The Massachusetts man who inspired the Ice Bucket Challenge that has raised millions of dollars for ALS research received a hand-delivered award from the NCAA on Tuesday.
Pete Frates, the former Boston College baseball captain who touched off the viral-video craze, was given the NCAA's 2017 Inspiration Award at a ceremony in his living room.
"What you've been able to do to inspire so many people to support this cause is monumental and it is, in fact, inspirational," NCAA President Mark Emmert said at the event. "We couldn't be more proud to come here and present you and your family with this award."
Officials with the collegiate sports organization arranged the personal delivery after saying that Frates would be unable to accept the award at the NCAA's January awards celebration in Nashville, Tennessee, because his neurodegenerative disease was progressing.
Frates was diagnosed with the disease in 2012. It's also known as amyotrophic lateral sclerosis. The ice bucket challenge raised more than $220 million when it took off worldwide on social media in 2014.
In the videos, scores of people dumped buckets of ice water over their heads and then nominated others to do the same—or else donate money to ALS research. Many did both. According to the ALS Association, the videos led to $115 million in donations in 2014 alone. The challenge has been revived every summer since.

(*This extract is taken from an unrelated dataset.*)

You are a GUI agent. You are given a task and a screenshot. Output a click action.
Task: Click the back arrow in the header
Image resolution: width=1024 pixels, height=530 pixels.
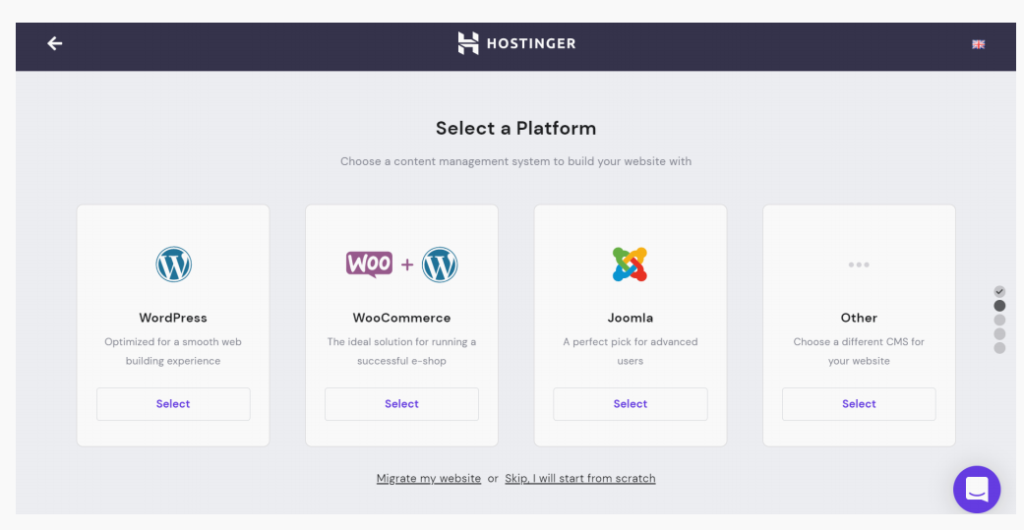[x=55, y=43]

At the ceremony Tuesday, Democratic U.S. Rep. Seth Moulton noted that Frates' contribution has gone beyond inspiration—it's had direct results.
"We made progress on ALS research that wouldn't have happened without the money that Pete has helped raise," Moulton said.
Along with friends and family, others who gathered in Frates' living room included a representative for Gov. Charlie Baker, who was traveling in Israel, the Boston College baseball team and Boston College athletics director Brad Bates.
"When the Chancellor of Germany dumps a bucket of ice water on her head, you know you've had a global impact," Bates said.
Frates, wearing a maroon blazer, accepted the award in a wheelchair alongside his wife, Julie Frates, and 2-year-old daughter, Lucy.
"Pete doesn't ever, ever, ever get nervous for things like this and we were pretty nervous out there a few minutes ago—so that should tell you how much this means to us and our family," Julie Frates said. "So thank you. This one is for this guy."